**Problem requirements**
Render each non-blank line of the records below as a row in a Markdown table with the columns Row and Line, numbering the rows in order.

**Supplied data**
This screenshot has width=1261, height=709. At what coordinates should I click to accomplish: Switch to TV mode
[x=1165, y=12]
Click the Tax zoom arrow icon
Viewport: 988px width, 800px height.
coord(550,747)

**Final result**
| Row | Line |
|---|---|
| 1 | This screenshot has width=1261, height=709. At what coordinates should I click to accomplish: Switch to TV mode |
| 2 | [x=1165, y=12] |
| 3 | Click the Tax zoom arrow icon |
| 4 | Viewport: 988px width, 800px height. |
| 5 | coord(550,747) |